Gommalacca/4
E’ difficile trovare uno più prolifico di Neil Young. Sforna dischi a getto continuo. Nuovi, ristampe, cofanetti. Pesca dal suo gigantesco archivio e pubblica in cd, dvd, blu-ray qualsiasi cosa abbia scritto, cantato e filmato. L’ultimo disco, “Fork in the road”, è uscito meno di un anno fa, ma non è dei suoi migliori. Anzi, forse è tra i meno riusciti. E’ un concept album sul tema delle automobili elettriche a emissione zero. Potete immaginare la noia. Malgrado l’argomento, ovviamente ci sono anche un paio di belle canzoni alla Neil Young (“Off the road” e “Light a candle”), con una melodia così tipicamente nilianghiana che sembra di averle già sentite mille volte.

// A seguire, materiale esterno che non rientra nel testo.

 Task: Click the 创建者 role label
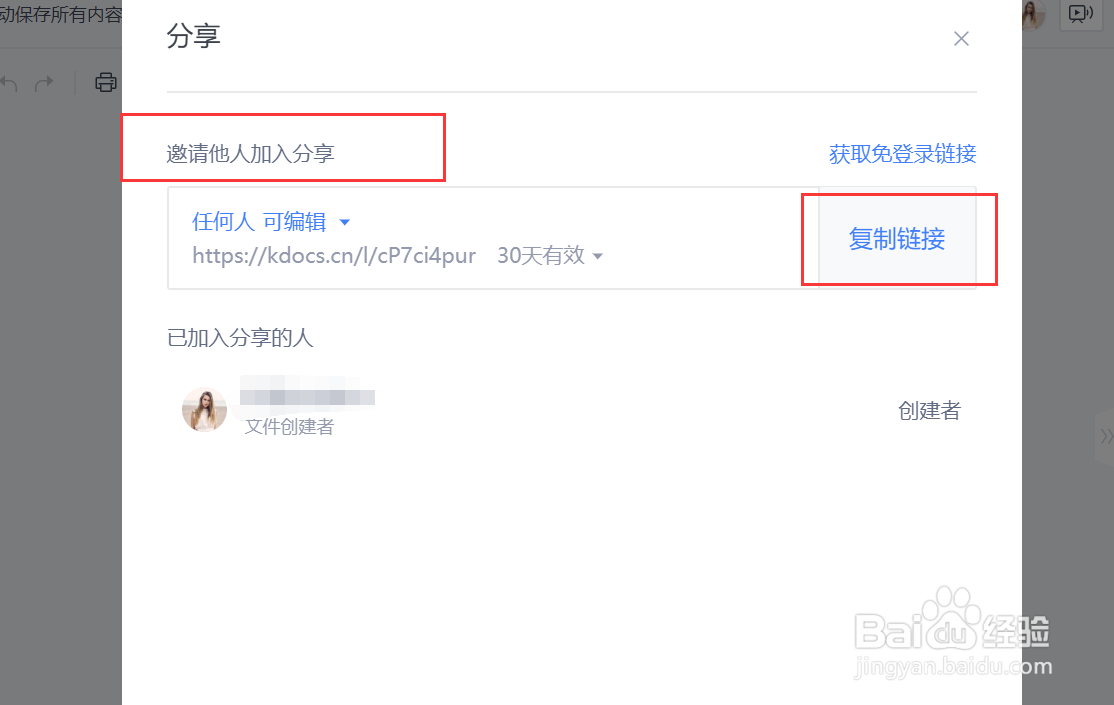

Ora tutti aspettano il prossimo cd, di cui già si favoleggia. Il produttore è Daniel Lanois, co-autore di splendidi dischi di Bob Dylan (“Time Out of Mind”, “Oh Mercy”) e U2 (“Achtung Baby”, “The Joshua Tree”). A fine maggio, Neil Young ha presentato un paio di nuove canzoni durante un concerto a Washington. “Peaceful Valley” e “Love and war” (cercate i due video su camilloblog.it) dimostrano che Neil Young è ancora capacissimo di scrivere belle canzoni di Neil Young. L’uomo però non sa stare con le mani in mano e così ha deciso di pubblicare un libro, anzi un romanzo a fumetti, tratto da un suo fantastico disco del 2003. “Greendale”, visto dal vivo, è un’opera rock, con lui come unico cantante e gli attori che aprono e chiudono la bocca in sincrono. Neil Young aveva subito detto che “Greendale” era un romanzo musicale e, per sottolinearlo, aveva anche girato un film. Ma non bastava, evidentemente. Si è messo alla ricerca di uno scrittore adatto a trasformare i testi delle sue canzoni in un vero romanzo e un disegnatore capace di illustrare le storie dello sperduto villaggio fittizio di “Greendale”, in California, dove vivono, si drogano e muoiono padri e figli, veterani del Vietnam, militanti politici e artisti. Il libro è uscito in America in questi giorni per Vertigo con il titolo “Neil Young’s Greendale”, scritto da Joshua Dysart, illustrato da Cliff Chiang e colorato da Dave Stewart. Il disco e la graphic novel hanno il sapore dell’ambientalismo rurale caro al cantante canadese, denunciano l’invadenza dei media e combattono lo Stato che vuole controllare la vita dei cittadini. Non credo che Neil Young, nella sua pur ampia multimedialità, apporrebbe mai dei post-it ai suoi dischi.